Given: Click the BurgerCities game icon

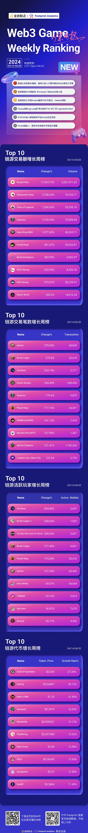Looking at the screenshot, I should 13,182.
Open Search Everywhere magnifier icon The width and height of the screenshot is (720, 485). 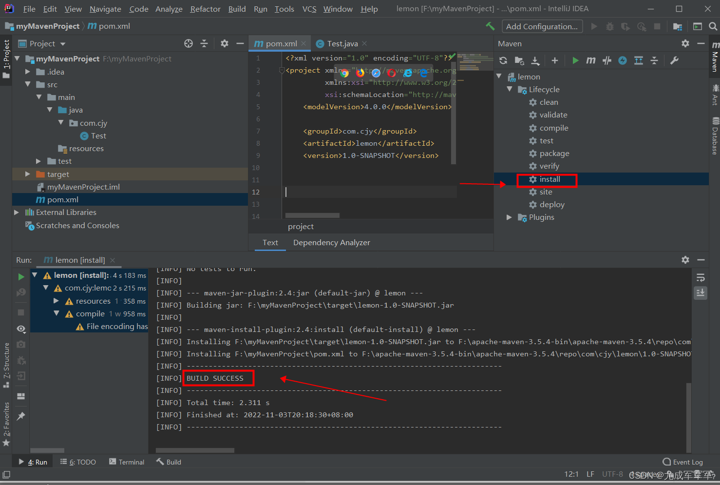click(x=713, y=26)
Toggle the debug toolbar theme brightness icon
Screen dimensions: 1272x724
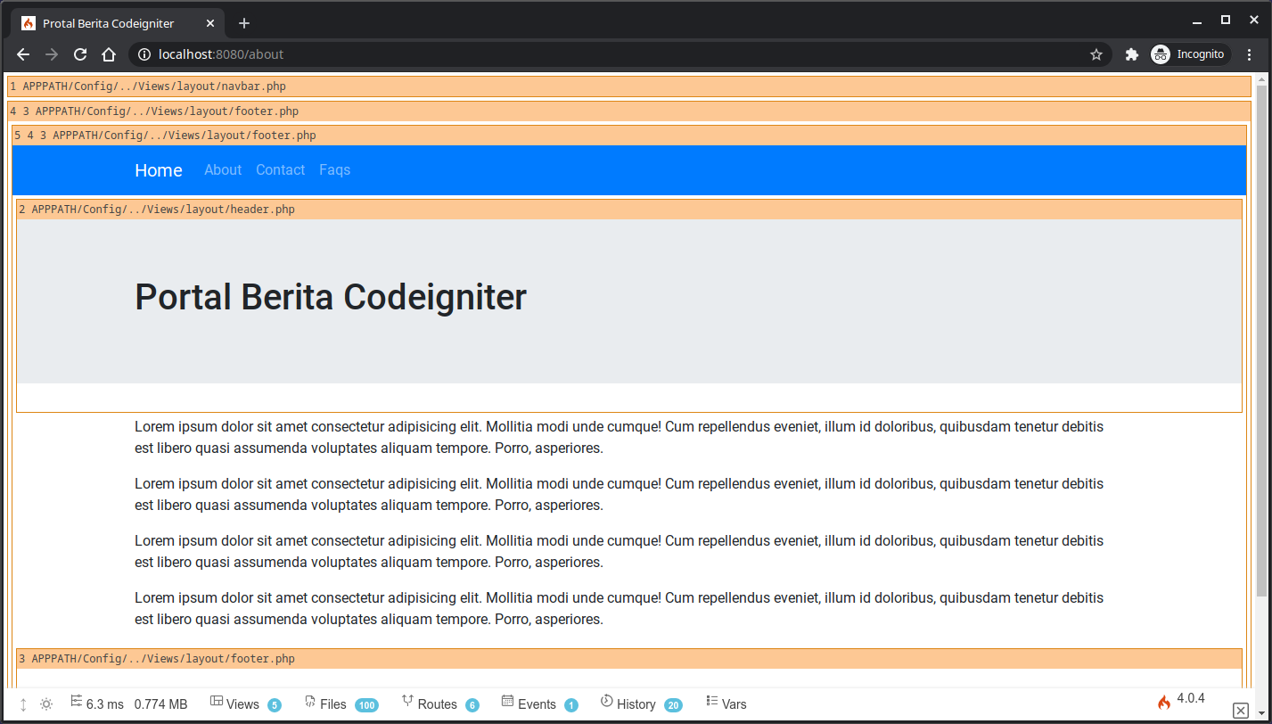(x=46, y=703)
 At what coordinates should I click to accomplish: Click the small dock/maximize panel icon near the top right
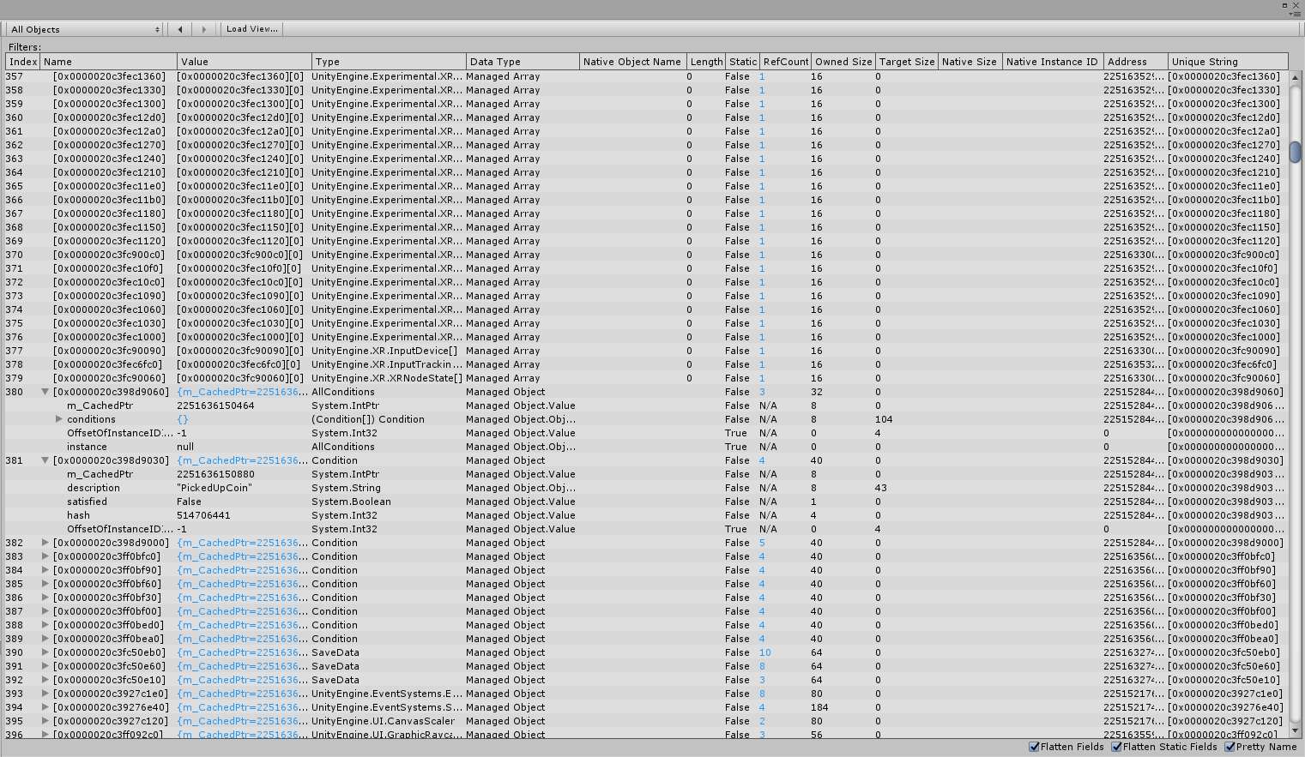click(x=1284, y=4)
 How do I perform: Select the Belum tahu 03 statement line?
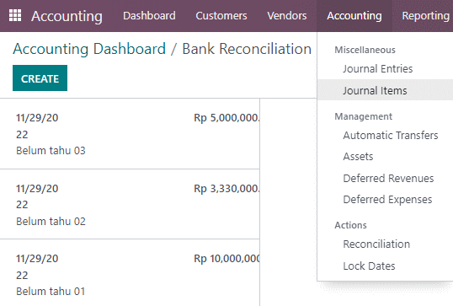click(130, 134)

▶ **What you are asked to do**:
Please rewrite the stretch from the line containing "How do I perform: Select" through the end of the items, swapping "statement line" for "text row" and changing nothing else. Leave the pictures out.

▶ **Result for this task**:
 How do I perform: Select the Belum tahu 03 text row?
click(130, 134)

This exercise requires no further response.